The commercial fisheries of European colonizers harvested oysters in massive numbers in locations like San Francisco Bay, Chesapeake Bay and Botany Bay in Sydney, Australia, while also changing the oysters’ habitat and introducing new microbes and species that destroyed their populations.

According to Rick, the new study expands on a paper from 2004 that looked at the collapses of 28 North American and Australian oyster fisheries after the European colonists took over and commercialized them.

The researchers used the archaeological record and historical catch data to examine 16 oyster middens (heaps of millions of oyster shells) in southeast Queensland, The Guardian reported.

Some oyster middens were as high as 30 feet and were used as sacred ceremonial places, while others were smaller, possibly seasonal spaces, stated the Smithsonian press release.

The more than four-and-a-half-foot high Booral shell mound, which sits on an area of more than 1,600-square-feet, is made up of about 5.9 million oyster shells, The Guardian reported.

“It goes back 3,000 years – it is just jam packed with millions of oyster shells, showing that there was very intense harvesting of oysters in the past,” said professor Ian McNiven of the Monash Indigenous Studies Centre, as reported by The Guardian.

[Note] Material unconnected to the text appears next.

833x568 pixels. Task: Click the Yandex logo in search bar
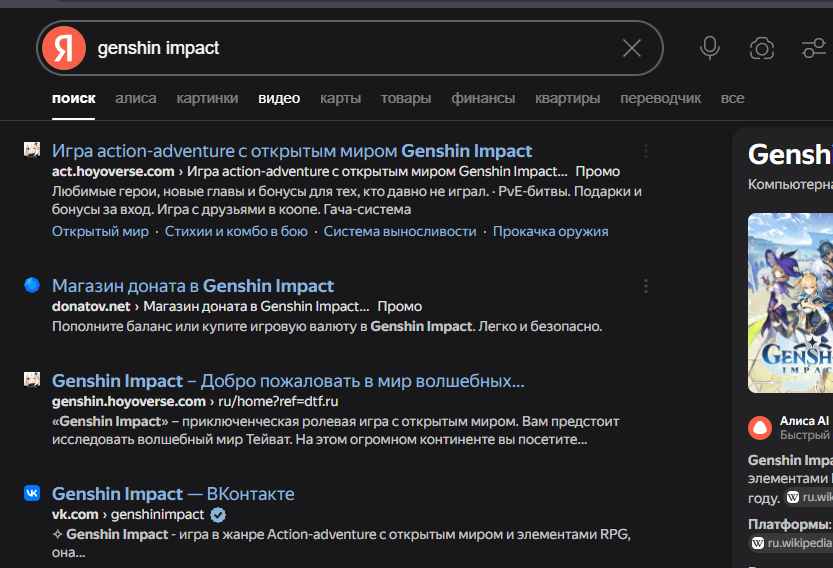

According to the Smithsonian press release, a midden site on Saint Helena Island near Brisbane, Australia, has about 50 million shells from over a thousand years of oyster harvests by Indigenous peoples.

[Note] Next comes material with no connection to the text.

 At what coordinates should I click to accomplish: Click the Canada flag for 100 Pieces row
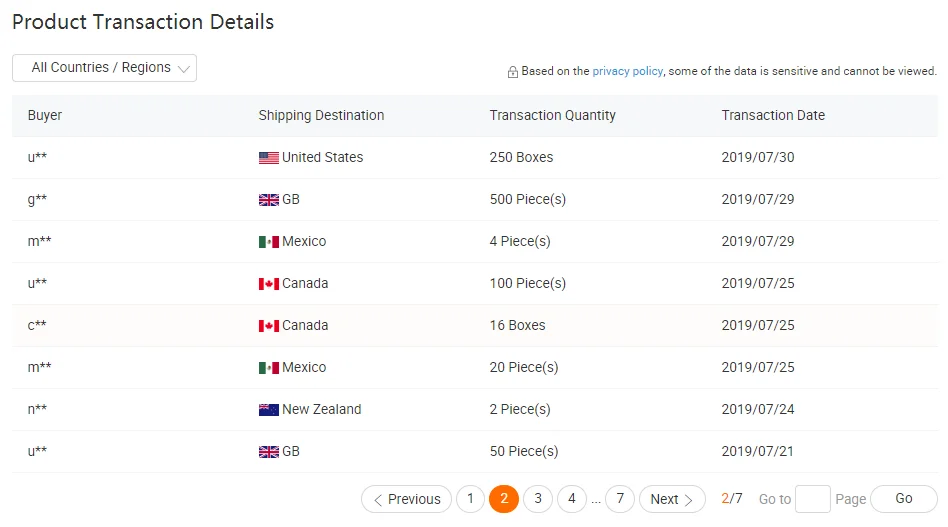click(268, 284)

“Oyster harvesting didn’t start 500 years ago with the arrival of Europeans,” said anthropologist at the University of Maine and citizen of the Penobscot Indian Nation Bonnie Newsom, who was co-author of the study, the Smithsonian press release stated. “Indigenous peoples had a relationship with and understood this species well enough to use it as part of their subsistence and cultural practices. Indigenous peoples have a lot to offer in terms of how to engage with this natural resource in ways that are sustainable.”

In Estero Bay off the Gulf Coast of Florida, Mound Key is home to about 18.6 billion oyster shells. The oysters were harvested by the Calusa Tribe of Florida’s Southwest Coast. An oyster midden called Shell Mound in Cedar Key, Florida, contains about 2.1 billion shells, while South Carolina’s Fig Island has a little less than 75.6 million. In Chesapeake Bay, some sites have about 84 million oyster shucks.

“We knew there were big sites in the southern U.S., but when we started to calculate just how many oysters were in these sites we were astonished,” Rick said, as the Smithsonian reported.

Some oyster middens in Massachusetts and California are more than 6,000 years old.

By looking at changes in the sizes of oyster shells, previous studies have been able to find evidence that Indigenous harvests in many places, though extensive, continued to be sustainable over long periods. Smaller oyster shells tended to indicate an overextended fishery. However, when looking at Indigenous oyster fisheries, the studies didn’t find a lot of evidence of shell sizes diminishing.

“The fact that there are so many oysters at archaeological sites in so many different regions is an important lesson,” Reeder-Myers said, according to the press release. “These systems have a ton of potential and huge quantities of oysters can be sustainably harvested over long time periods if the ecosystem is healthy.”

Rick expressed the hope that environmental managers and biologists pay attention to the findings of the study and that the knowledge helps others to appreciate the importance of the relationships Indigenous peoples have with tidal ecosystems.

“What this study does is it says we need to start a broader dialogue when we look to restore an ecosystem or make conservation decisions,” said Rick, as the Smithsonian reported. “In this case, that dialogue needs to include the Indigenous peoples whose ancestors stewarded these ecosystems for millennia. This broadening of perspectives can enhance biological conservation and help restore connections between Indigenous peoples and their ancestral homelands.”